▶ _THE PROBLEM_
Taking the line containing "Image resolution: width=1280" as the first and the last line of the entries as the end, reproduce every line between them exactly, including both.
= = =
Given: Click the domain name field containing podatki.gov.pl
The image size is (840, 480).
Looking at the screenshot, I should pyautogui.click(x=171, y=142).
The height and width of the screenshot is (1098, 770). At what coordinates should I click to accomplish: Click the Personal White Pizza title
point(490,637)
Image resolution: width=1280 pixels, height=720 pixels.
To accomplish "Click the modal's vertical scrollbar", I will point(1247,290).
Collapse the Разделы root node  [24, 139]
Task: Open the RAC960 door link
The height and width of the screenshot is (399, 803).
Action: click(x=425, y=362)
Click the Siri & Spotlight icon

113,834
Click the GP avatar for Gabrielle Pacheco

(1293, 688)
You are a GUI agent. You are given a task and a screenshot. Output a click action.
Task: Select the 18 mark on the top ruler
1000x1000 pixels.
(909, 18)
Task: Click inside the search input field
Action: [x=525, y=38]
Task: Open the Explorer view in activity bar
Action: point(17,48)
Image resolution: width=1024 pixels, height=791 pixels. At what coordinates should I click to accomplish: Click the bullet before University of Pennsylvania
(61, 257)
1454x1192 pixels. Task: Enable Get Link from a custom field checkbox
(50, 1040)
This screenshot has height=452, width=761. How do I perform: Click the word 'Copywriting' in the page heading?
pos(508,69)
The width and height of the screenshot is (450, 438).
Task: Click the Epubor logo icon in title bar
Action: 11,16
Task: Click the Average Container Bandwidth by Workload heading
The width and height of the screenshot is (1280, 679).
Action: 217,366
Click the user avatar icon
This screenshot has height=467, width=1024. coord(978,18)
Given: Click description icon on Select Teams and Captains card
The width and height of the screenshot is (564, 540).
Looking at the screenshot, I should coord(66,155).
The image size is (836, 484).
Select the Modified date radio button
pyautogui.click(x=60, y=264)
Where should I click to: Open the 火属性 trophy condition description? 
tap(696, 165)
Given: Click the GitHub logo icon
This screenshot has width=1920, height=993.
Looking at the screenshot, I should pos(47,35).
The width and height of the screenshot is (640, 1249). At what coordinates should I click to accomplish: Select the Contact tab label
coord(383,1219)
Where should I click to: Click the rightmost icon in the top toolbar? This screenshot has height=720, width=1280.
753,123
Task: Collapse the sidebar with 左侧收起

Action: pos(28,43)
= = =
▶ _TASK OUTPUT_
Image resolution: width=1280 pixels, height=720 pixels.
To accomplish "Click the modal's vertical scrollbar", I will point(1247,290).
Collapse the Разделы root node  [24, 139]
Task: Open the RAC960 door link
The height and width of the screenshot is (399, 803).
Action: click(x=425, y=362)
Click the Siri & Spotlight icon

113,834
Click the GP avatar for Gabrielle Pacheco

(1293, 688)
You are a GUI agent. You are given a task and a screenshot. Output a click action.
Task: Select the 18 mark on the top ruler
1000x1000 pixels.
(909, 18)
Task: Click inside the search input field
Action: [x=525, y=38]
Task: Open the Explorer view in activity bar
Action: point(17,48)
Image resolution: width=1024 pixels, height=791 pixels. At what coordinates should I click to accomplish: Click the bullet before University of Pennsylvania
(61, 257)
1454x1192 pixels. Task: Enable Get Link from a custom field checkbox
(50, 1040)
This screenshot has height=452, width=761. How do I perform: Click the word 'Copywriting' in the page heading?
pos(508,69)
The width and height of the screenshot is (450, 438).
Task: Click the Epubor logo icon in title bar
Action: 11,16
Task: Click the Average Container Bandwidth by Workload heading
The width and height of the screenshot is (1280, 679).
Action: 217,366
Click the user avatar icon
This screenshot has height=467, width=1024. coord(978,18)
Given: Click description icon on Select Teams and Captains card
The width and height of the screenshot is (564, 540).
Looking at the screenshot, I should coord(66,155).
The image size is (836, 484).
Select the Modified date radio button
pyautogui.click(x=60, y=264)
Where should I click to: Open the 火属性 trophy condition description? 
tap(696, 165)
Given: Click the GitHub logo icon
This screenshot has width=1920, height=993.
Looking at the screenshot, I should pos(47,35).
The width and height of the screenshot is (640, 1249). At what coordinates should I click to accomplish: Select the Contact tab label
coord(383,1219)
Where should I click to: Click the rightmost icon in the top toolbar? This screenshot has height=720, width=1280.
753,123
Task: Collapse the sidebar with 左侧收起

Action: pos(28,43)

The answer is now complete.